Прав этот хитрован Иувеналий, хотя, чует моё сердце, без него тут не обошлось. Грех это, - про брата плохое мыслить, но уж очень у него глаза бегают. Нутром чую, - он навёл, прости меня, Господи. Коли вы уж сами этот вопрос затронули, не стану скрывать, - без вас нам их не одолеть.
- Зачем же он к нам обратился, если хвост замаран? - вслух подумал Акела.
- А куда нас девать? - ухмыльнулся Барс, - он нас стравит, а, кто бы не победил - он у всех в фаворе.
- Резонно, - недобро оскалился Акела, - как обычно, хитрая лиса сама себя перехитрила.
- Ох, втравил я вас, - вздохнул тяжко Андрей.
- Да ладно, Андрей, - хохотнул Васька, - не переживай ты так. Этим двум волкодавам, - он кивнул на Барса с Акелой, - твои волки - закуска. Ну и я, глядишь, кого-нибудь за пятку цапну.
- Волкодавам? - озадаченно повторил Андрей, растерянно переводя взгляд с Акелы на тёзку.
- Да это так, тёзка, - улыбнулся Барс, - шуточка одна наша старая. Ты-то согласен, что на волков закон Божий не распространяется?
- Ну, так, знамо дело, волк - он волк и есть.
- Тогда слушай…
…В назначенный день из веси в сторону ближайшей опушки медленно выехали двое гружённых саней. Ветки кустов и деревьев обросли пушистым куржаком, белым одеялом укутана спящая земля, застыл лес в зимней шубе. В холодных лучах солнца, выкатившегося из-за кромки леса, эта застывшая красота вспыхнула, радужно засияв.

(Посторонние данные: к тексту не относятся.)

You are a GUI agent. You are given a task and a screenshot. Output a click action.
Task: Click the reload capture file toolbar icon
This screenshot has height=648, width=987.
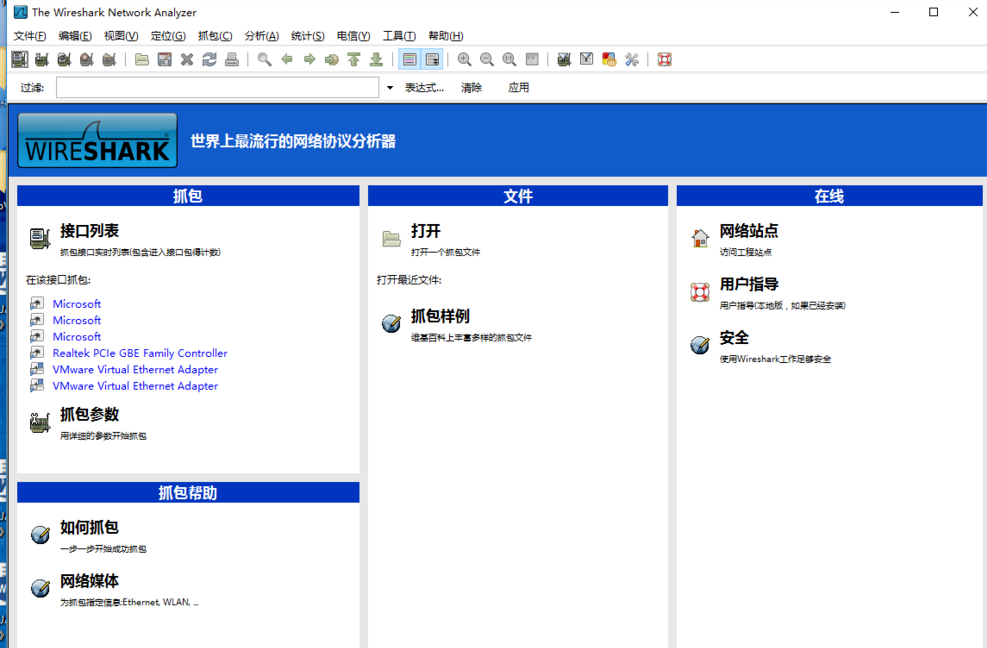click(208, 59)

Не хотелось верить, что скоро эта красота поблекнет. Взрытый и истоптанный ногами снег запятнается пролитой кровью, которую с жадностью слижут ночные хищники. Жаль поганить. Но! Первой телегой правил старшина деревни, второй - охотник-капканщик Иувеналий. Уже подъезжая к условленному месту, Андрей увидал - их ждут. Похоже, вся стая в сборе. Что ж, оно и к лучшему.